-- Opening Marker --

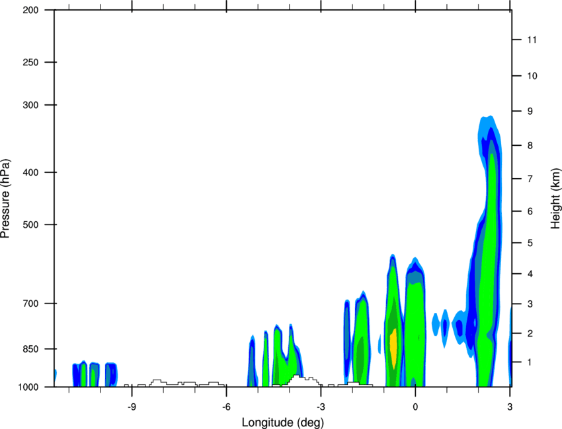Image resolution: width=562 pixels, height=429 pixels.
Task: Click the 500 pressure tick label
Action: 30,224
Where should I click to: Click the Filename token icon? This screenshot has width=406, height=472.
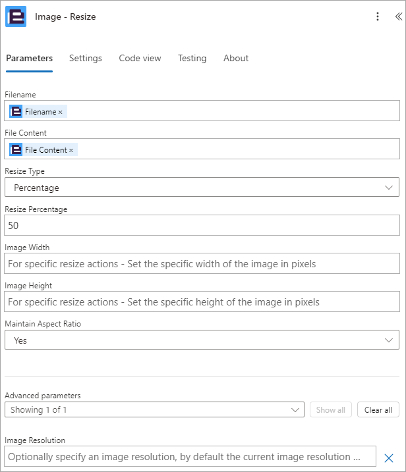coord(16,111)
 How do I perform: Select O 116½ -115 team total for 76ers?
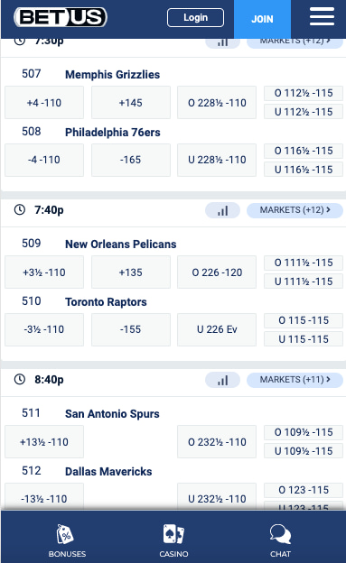coord(304,151)
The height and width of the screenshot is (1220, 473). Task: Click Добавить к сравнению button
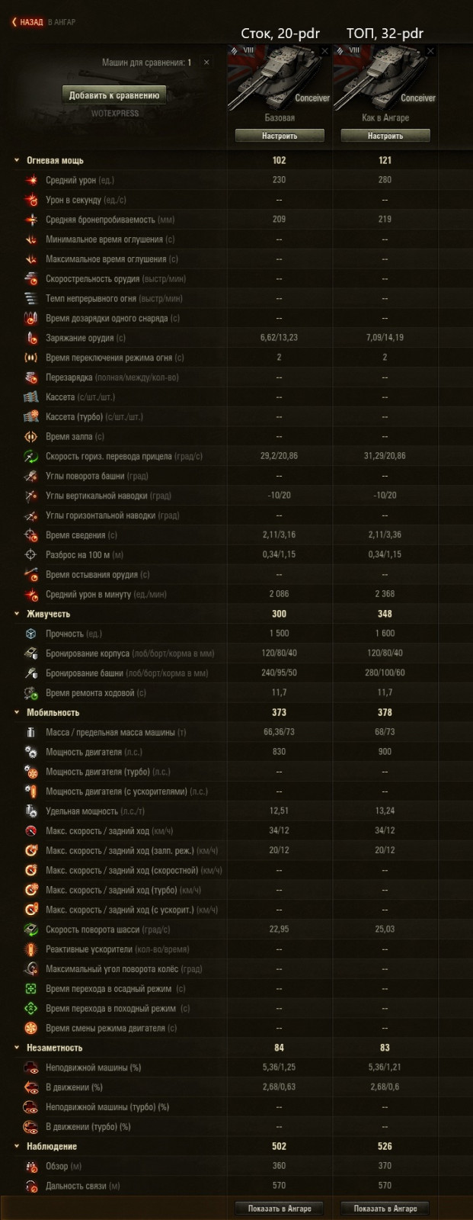pos(114,95)
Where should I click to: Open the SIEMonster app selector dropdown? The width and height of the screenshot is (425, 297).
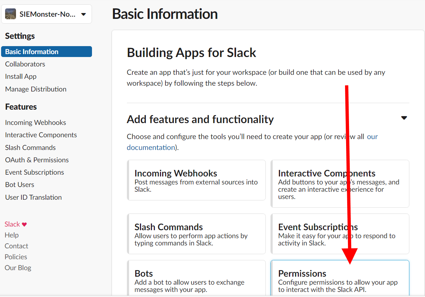point(83,15)
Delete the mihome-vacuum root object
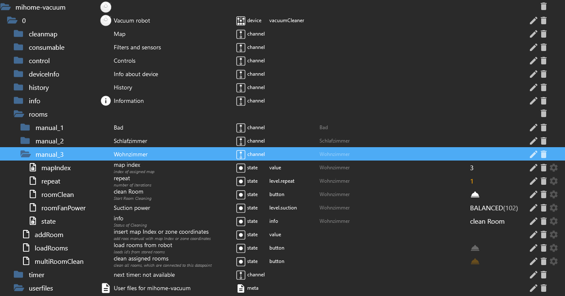The image size is (565, 296). coord(543,6)
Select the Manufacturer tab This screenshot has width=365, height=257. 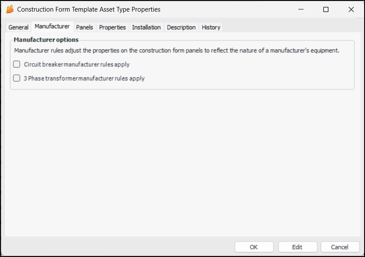point(52,27)
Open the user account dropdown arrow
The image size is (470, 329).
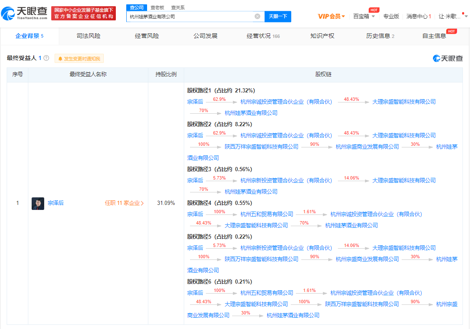click(x=466, y=17)
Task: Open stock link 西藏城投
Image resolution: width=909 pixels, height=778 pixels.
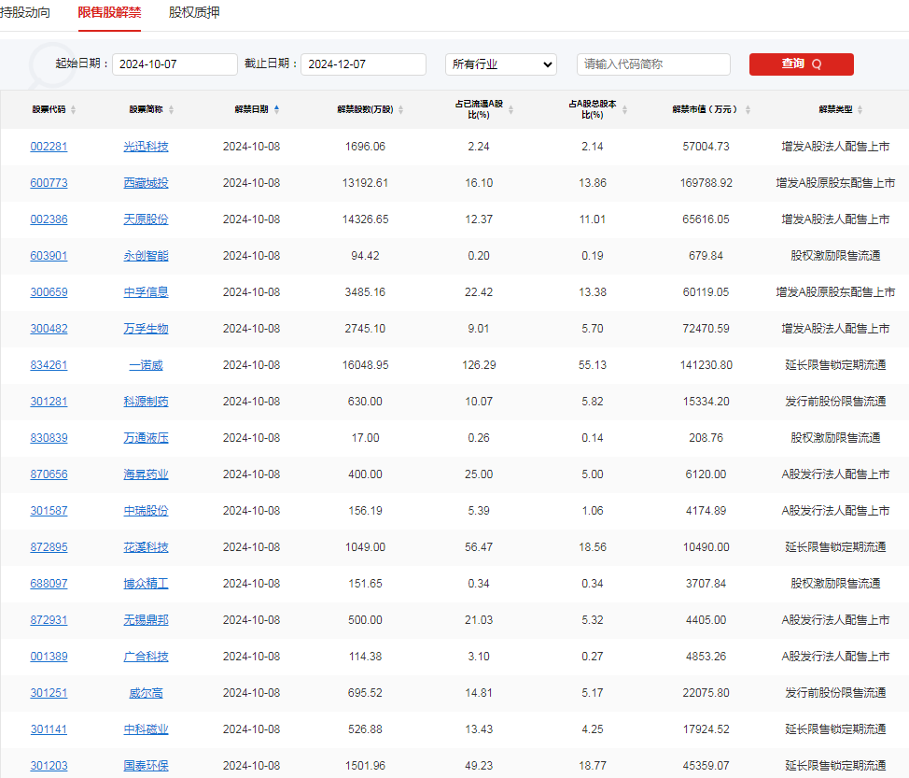Action: 146,182
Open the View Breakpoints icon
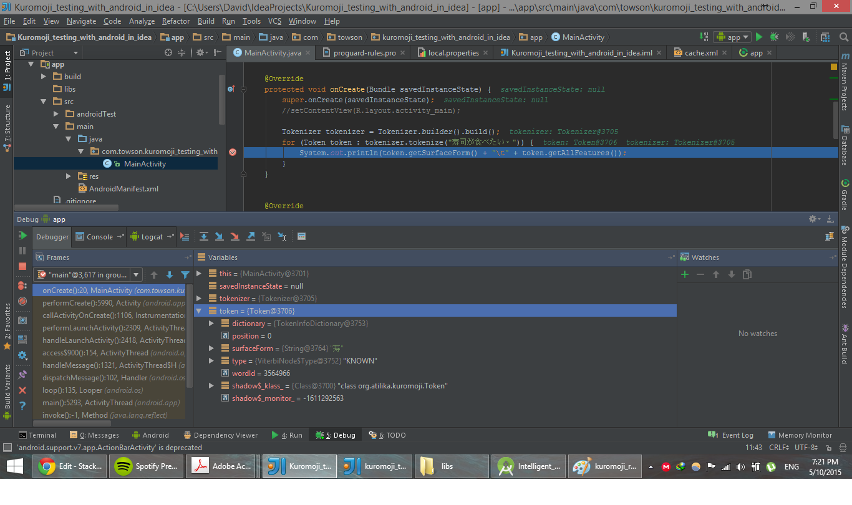This screenshot has height=505, width=852. [x=22, y=286]
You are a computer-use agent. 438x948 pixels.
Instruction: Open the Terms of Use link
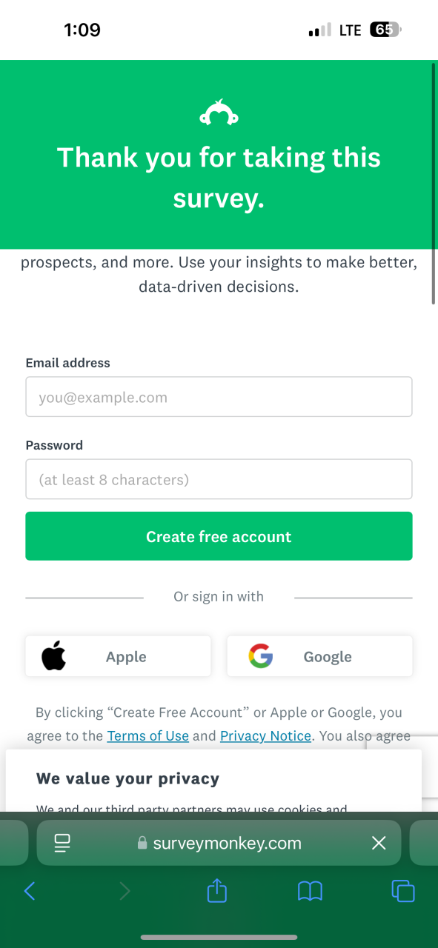148,735
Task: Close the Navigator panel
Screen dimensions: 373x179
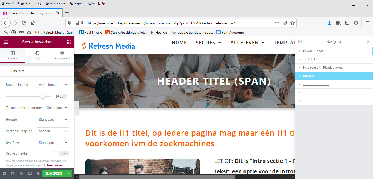Action: pyautogui.click(x=368, y=42)
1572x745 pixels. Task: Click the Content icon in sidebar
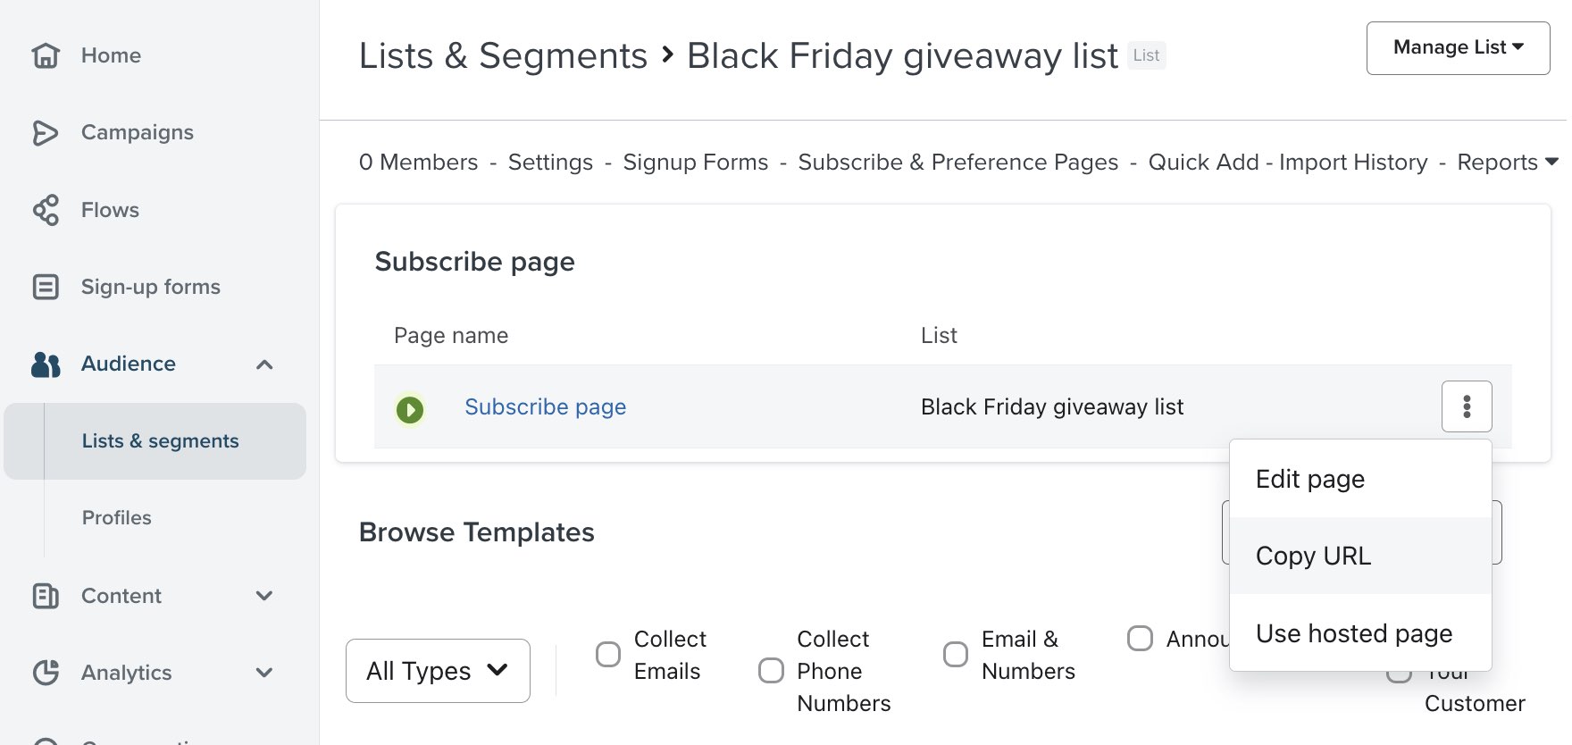click(x=46, y=596)
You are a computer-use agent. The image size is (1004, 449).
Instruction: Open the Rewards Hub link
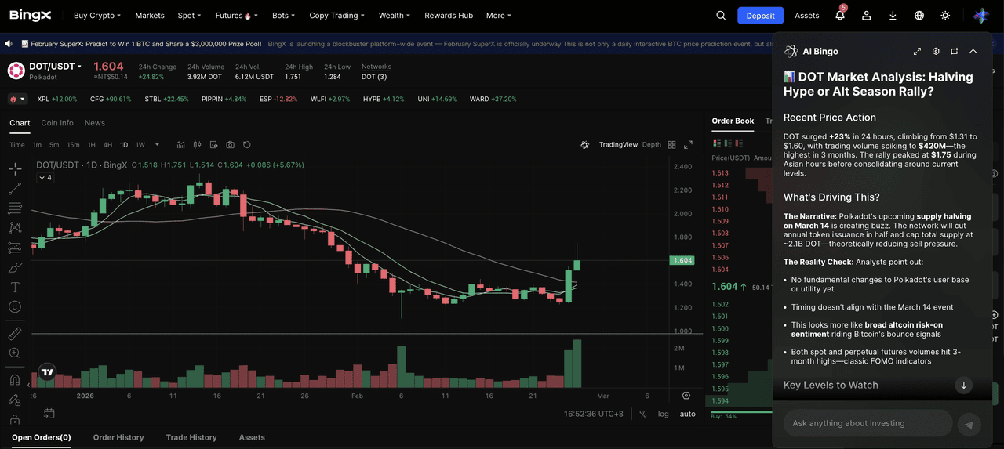click(x=449, y=16)

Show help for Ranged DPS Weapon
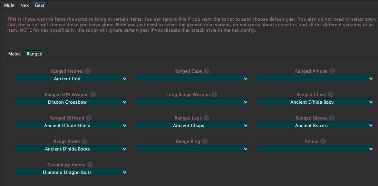(x=93, y=94)
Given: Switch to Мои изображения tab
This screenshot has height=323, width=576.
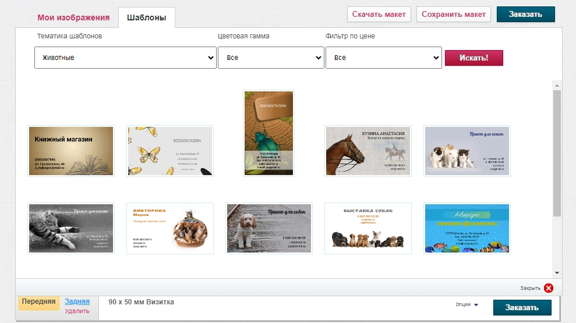Looking at the screenshot, I should pos(73,17).
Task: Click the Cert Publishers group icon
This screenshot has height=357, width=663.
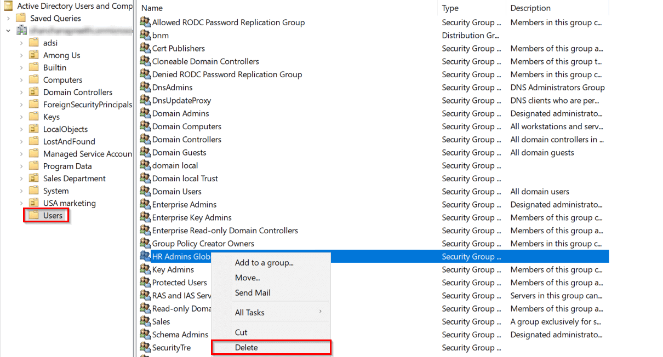Action: [x=145, y=48]
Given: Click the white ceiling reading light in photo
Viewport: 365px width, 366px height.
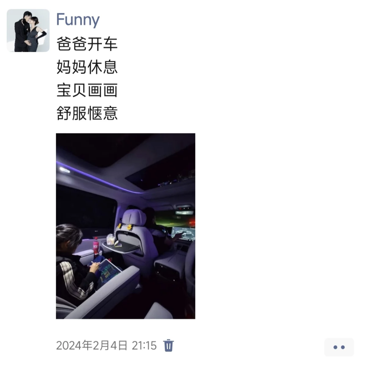Looking at the screenshot, I should [x=64, y=170].
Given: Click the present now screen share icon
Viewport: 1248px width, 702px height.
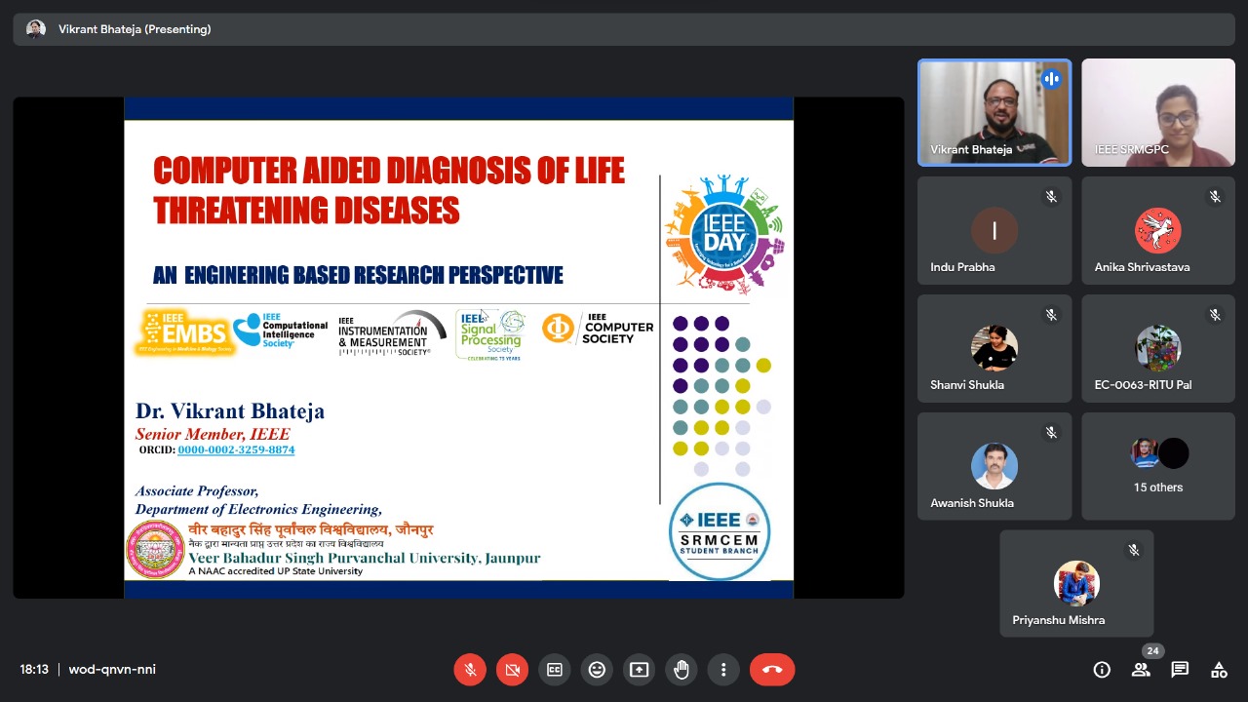Looking at the screenshot, I should pos(639,670).
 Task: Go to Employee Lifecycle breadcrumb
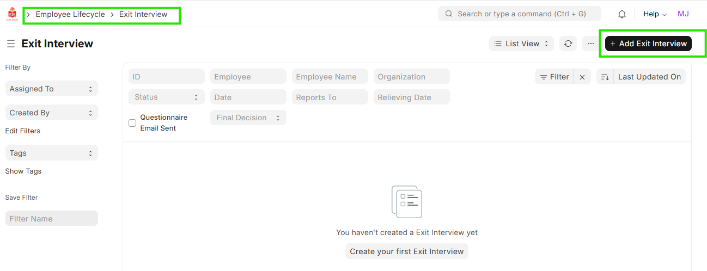click(x=70, y=15)
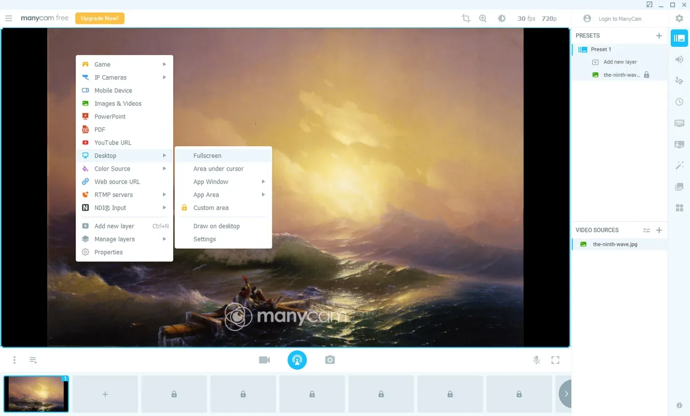690x416 pixels.
Task: Click the zoom magnifier icon in top toolbar
Action: click(483, 18)
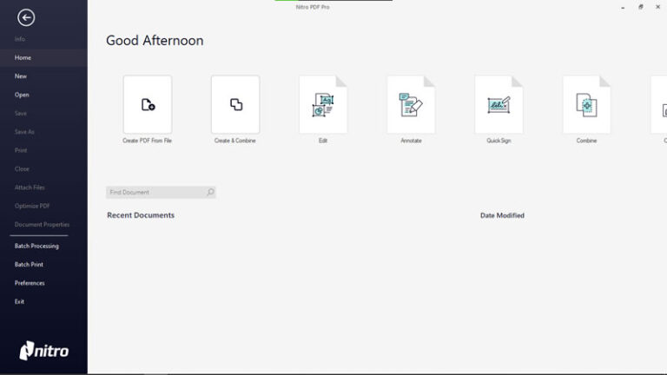Click the Nitro logo in sidebar
The image size is (667, 375).
coord(43,351)
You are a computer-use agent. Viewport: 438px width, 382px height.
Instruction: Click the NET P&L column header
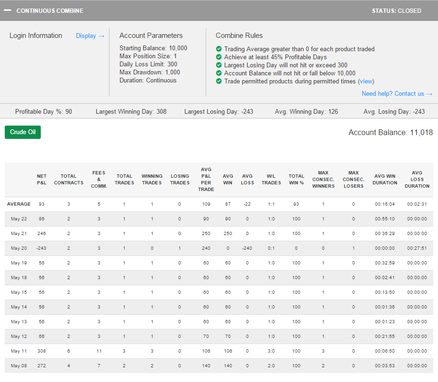click(x=42, y=179)
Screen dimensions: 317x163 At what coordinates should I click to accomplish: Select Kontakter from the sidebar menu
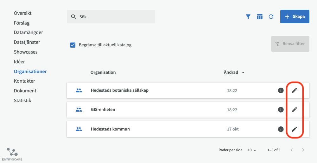click(x=24, y=81)

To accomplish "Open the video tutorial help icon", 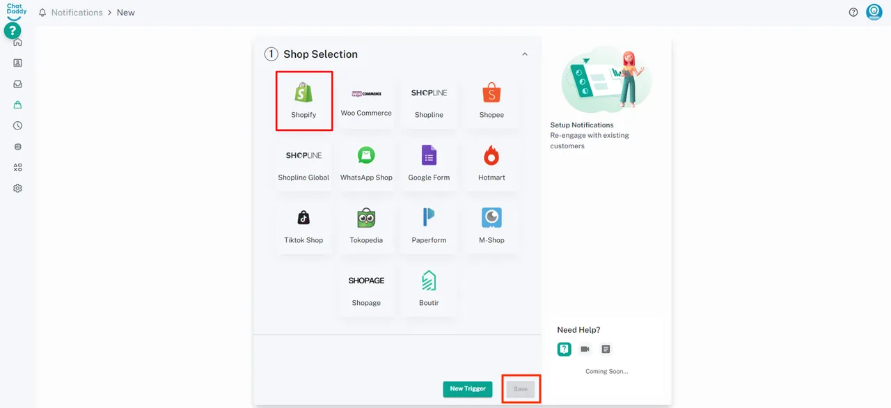I will (x=585, y=349).
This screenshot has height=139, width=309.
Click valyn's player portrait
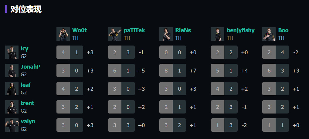click(x=12, y=125)
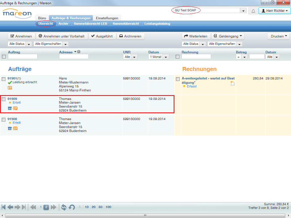This screenshot has width=291, height=218.
Task: Click the Annehmen unter Vorbehalt button
Action: 62,36
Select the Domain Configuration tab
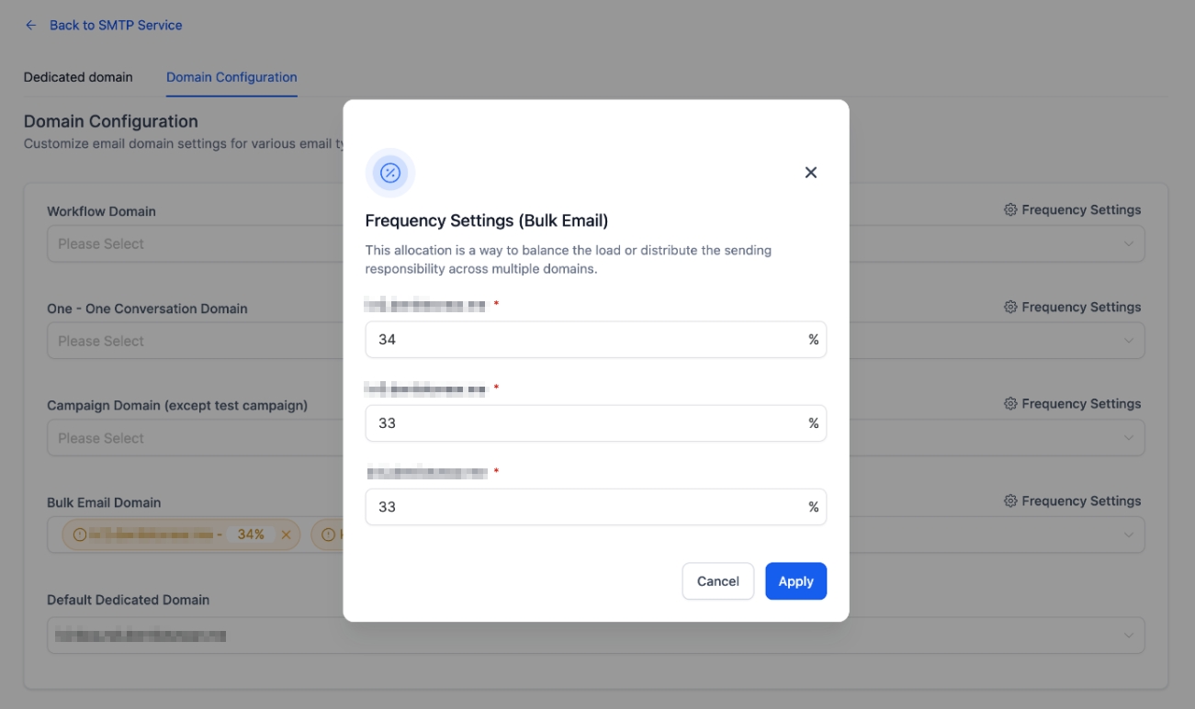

-- Closing Marker --

→ **Goal of the exercise**
Please transcribe exactly the part of the records that opens with the line containing "1572x745 pixels. Task: Click" and closes with the line containing "Given: Switch to Мои изображения tab", both ends included, and leave out the pictures.

→ **Response to the exercise**
1572x745 pixels. Task: Click the Content icon in sidebar
click(x=46, y=596)
You are a computer-use agent. The image size is (1004, 449).
Instruction: Open the Rewards Hub link
click(x=449, y=16)

Show help for Ranged DPS Weapon
(x=93, y=94)
Given: Switch to Мои изображения tab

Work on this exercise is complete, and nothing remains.